13
巳焼島の東海岸で発生した溶岩噴出による安全上の影響は無いと確認され、収容所の囚人が監獄に戻された夜。
島の南、海上空港の反対側の海上に、小さな救命ボートが浮かんでいた。
ゴムボートではなく、樹脂製の組み立てボートだ。
いずれにせよ、太平洋を渡れるような代物ではない。
避難の際に、漂流してしまったのだろうか。
それにしては、救援を求める無線発信も無ければ照明信号も見られない。
救命ボートには、男が二人。いずれも日本人ではない。
そして二人とも、魔法師だった。
「そろそろ合流地点じゃないか?」
「無線は使うなよ。ここまで上手くいっているのが台無しになる」
二人が話している言葉は広東語だ。どうやら彼らは、捕らえられた大亜連合の魔法工作員のようだった。
「何時までもあんな所に捕まっていてたまるものか」
「我々がマスコミに収容所の実態を伝えれば、日本はたちまち捕虜虐待で世界中から非難の的だ」
ざまあ見ろ、という表情で、二人が顔を見合わせて笑う。
救命ボートが、海中から突き上げる大きな波に揺れた。
来たぞ、と二人の男が、どちらからともなく口にする。
二人のすぐ側に、小型潜水艇が浮上した。
男たちの目が、揃って潜水艇へ向く。
「潜水艇で脱走か。ありふれた手だ」
その言葉は日本語だった。
その声は浮上した潜水艇の逆方向、男たちの背後から聞こえた。
潜水艇の周りに細かな気泡が生じる。バラストに注水して再び潜り始めたのだ。
救命ボートの男たちが置き去りを抗議する時間は無かった。
その必要が無かった。
潜水艇の上部ハッチが、いきなり開いた。というより、外れ飛んだ。
この状態で潜れば、艇内に浸水して海の藻屑だ。当然、潜水艇は潜航を中止した。
「さて。張と林だったな。脱走は重罪だ。

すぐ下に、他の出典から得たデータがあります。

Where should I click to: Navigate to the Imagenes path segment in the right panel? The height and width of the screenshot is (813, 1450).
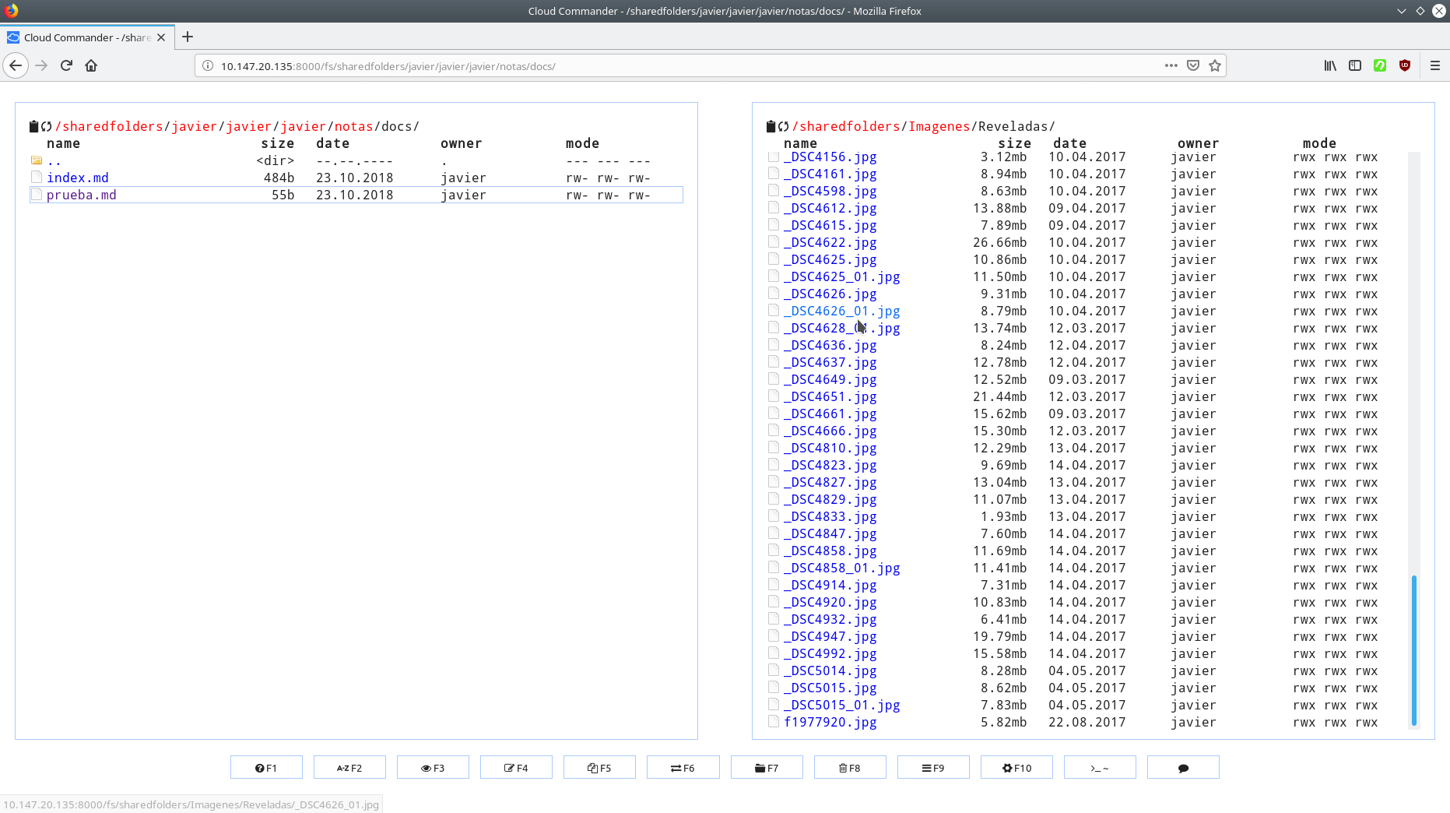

このまま射殺しても良いんだが、大人しく牢屋に戻るか?」
二人は海の上から掛けられた声に、振り返らずそのままゆっくり立ち上がった。
不安定な救命ボートが揺れる。
その揺れによろめく振りをして、二人は同時に、海に飛び込んだ。
否、飛び込もうとした。
男たちの身体がボートから海へ落ちる。
海面へ接触する寸前、男たちの身体は輪郭を失い、波の泡に溶けるが如く消え失せた。
潜水艇が浮上したまま前進を始める。
突如見せられた人体消失現象に、パニックを起こしたのだろう。
彼らが恐怖を覚えたのは、人間として正しい反応だった。
それはまさしく、彼らの未来だったのだから。
潜水艇の外殻が突如接合線から分解した。
外殻だけではない。艇そのものが、一瞬でばらばらに分解した。
波間に人影が浮かび上がる。
潜水艇の破片に運良く巻き込まれず、海上に脱出できた乗組員だ。
あいにく彼らの幸運も、ここまでだったが。
波間に浮かんだ人影は、すぐに救命ボートの囚人と同じ運命をたどった。
元素レベルに分解されて、死体も残さず消え失せた。
海上に残されたのは、転覆した救命ボート。
そして、波の上に立つ二つの人影のみ。
「脱走者処分へのご協力、感謝する」
男たちの背後に立っていた、柳中尉が声を掛ける。
「全員、消してしまって良かったのですか?」
ボートと、沈んだ潜水艇と、闇を挟んで反対側に立つ人影が、達也の声で答えを返す。
そこに達也が立っているのか、それとも声だけが届いているのか、柳の技量を持ってしても判別が付かない。
「処分する方が後の面倒がなくて良い。死体が残らないのは、尚更望ましいな」
柳は苦笑を抑えて闇に向かい答えを返した。
自分が向かい合っている相手がわずか十三歳とは、四葉家の関係者と知らなければ信じられないところだ。
「──君の方こそ良かったのかね?」
「何がでしょうか」
柳の質問は、肝腎な部分が省略されている。
達也がそう問い返してくるのは、当然だった。
「いや……何でもない」
柳はそれを、はっきりと言葉にしなかった。
──こんなに何人も殺して、君は平気なのか?
柳が、十三歳の少年に訊ねたかったことだ。
彼は結局、それを訊けなかった。
柳は、その問いを口にする資格が自分に無いことを弁えていた。
西暦二〇九三年、国防陸軍第一〇一旅団独立魔装大隊は、柳連中尉を新たな幹部メンバーとして迎え入れた。
柳中尉は着任と同時に大尉へ昇進した。
わずかに遅れて、大黒竜也という名の特務士官が特尉として独立魔装大隊に入隊した。
彼の入隊に当たっては、大隊隊長の風間少佐と、柳大尉の強い推薦があったと伝えられている。